2. **Operation Type**: Fixes wrong operations (e.g., SELECT when DELETE is intended)
3. **MongoDB Syntax**: Adds missing curly braces and converts to proper MongoDB operators
4. **UPDATE Queries**: Reconstructs malformed UPDATE statements
5. **CREATE TABLE**: Fixes hallucinated columns in table creation

## ⚠️ Limitations

- **Schema Awareness**: Model is trained on specific tables; may not generalize to completely new schemas
- **Complex Joins**: Limited support for multi-table JOINs and subqueries
- **Advanced Features**: May struggle with window functions, CTEs, and advanced SQL features
- **Hallucinations**: Can generate incorrect column names for unseen patterns (mitigated by post-processing)
- **Case Sensitivity**: Works best with lowercase natural language inputs

## 📝 Known Issues & Fixes

| Issue | Fix Applied |
|-------|-------------|
| Model outputs `=` instead of `>` or `<` | Post-processing detects comparison keywords and replaces operators |
| MongoDB missing `{}` braces | Adds curly braces around query objects |
| `SELECT` instead of `DELETE` | Detects operation intent from keywords |
| Incomplete UPDATE queries | Reconstructs from natural language parsing |

## 🛠️ Use Cases

- **Database Query Assistants**: Help non-technical users query databases
- **Educational Tools**: Teach SQL/MongoDB syntax through examples
- **Prototyping**: Quickly generate queries for testing
- **Documentation**: Auto-generate query examples
- **Migration Tools**: Convert between SQL and MongoDB syntaxes

## 📄 Citation

If you use this model in your research or application, please cite:

```bibtex
@misc{nonoql2026,
  title={NoNoQL: Natural Language to SQL and MongoDB Query Generation},
  author={Mohit Panchal},
  year={2026},
  howpublished={\url{https://huggingface.co/mohhhhhit/nonoql}},
}
```

## 📜 License

This model is released under the Apache 2.0 License.

## 🤝 Contributing

Contributions, feedback, and suggestions are welcome!
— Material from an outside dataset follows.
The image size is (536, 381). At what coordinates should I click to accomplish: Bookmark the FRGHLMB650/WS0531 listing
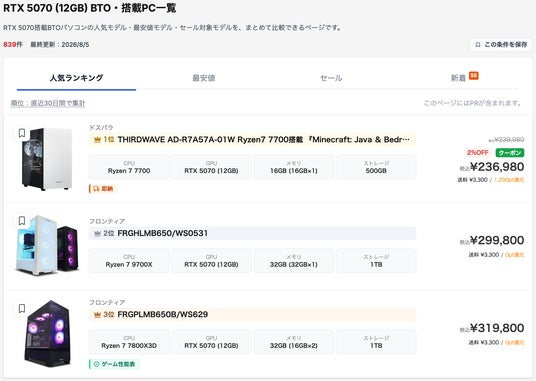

Please feel free to:
- Report issues or bugs
- Suggest new features
- Improve the training data
- Add support for more database systems

## 🔗 Links

- **Model Repository**: [Hugging Face](https://huggingface.co/mohhhhhit/nonoql)
- **GitHub**: [Source Code](https://github.com/mohhhit/NoNoQL)
- **Demo**: [Streamlit App](your-demo-url)

## 🙏 Acknowledgments

- Built on the T5 architecture by Google Research
- Trained using the Hugging Face Transformers library
- Inspired by the need for more accessible database querying tools

---

**Note**: This model is designed for educational and prototyping purposes. Always validate generated queries before executing them on production databases.